Clover
- Company type: Private (x–x) Subsidiary (x–x)
- Industry: Entertainment
- Founded: 1973
- Defunct: 1983; 43 years ago
- Fate: Filled for bankruptcy
- Headquarters: Japan
- Products: Robot toys

= Clover (toy company) =

Japanese toy company

Clover was a Japanese toy company founded in January 1973 by a former head of Tsukuda Hobby. It closed in 1983.

Zaku Gundam toys made by Clover

Today it is mainly known as the sponsor of the original Gundam TV-series in 1979. As such, it was responsible for ending the season early because of lackluster toy sales. The show was mainly popular among older kids and young adults who did not buy toys, and sales suffered as a result.

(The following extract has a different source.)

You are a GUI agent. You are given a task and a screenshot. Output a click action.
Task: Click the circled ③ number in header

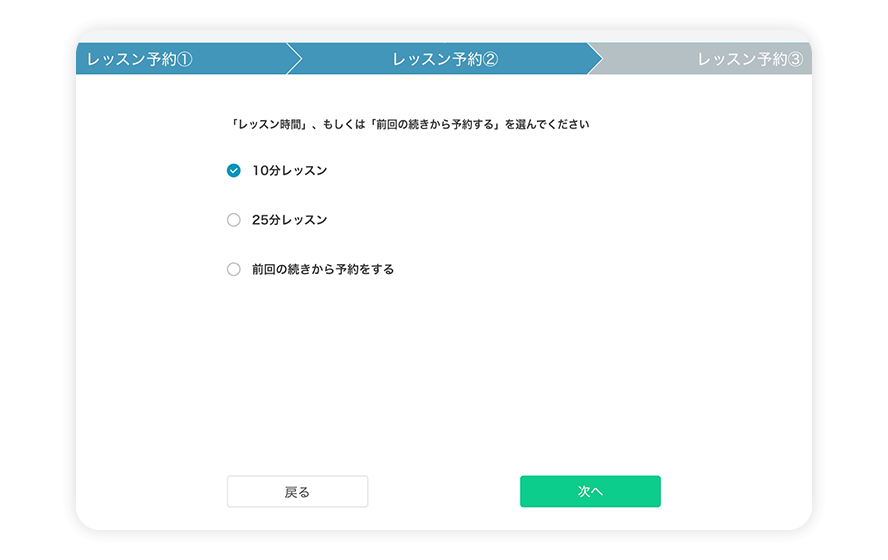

Also Clover's designs were not based on the finished version of the show and thus were not very accurate. Gundam ended up being very popular after it was re-edited into a film-trilogy, but Clover's toys were still not a hit.

Instead it was Bandai who capitalized on the show by selling model-kits that became extremely popular.

Gundam had started the Real Robot trend which changed the focus to "realistic" robots instead of the "super robots" which Clover were used to making. They tried to adapt to the new market by sponsoring shows such as Xabungle, Dunbine, and Srungle (the first 2 being directed by Gundam creator Yoshiyuki Tomino) but folded in 1983.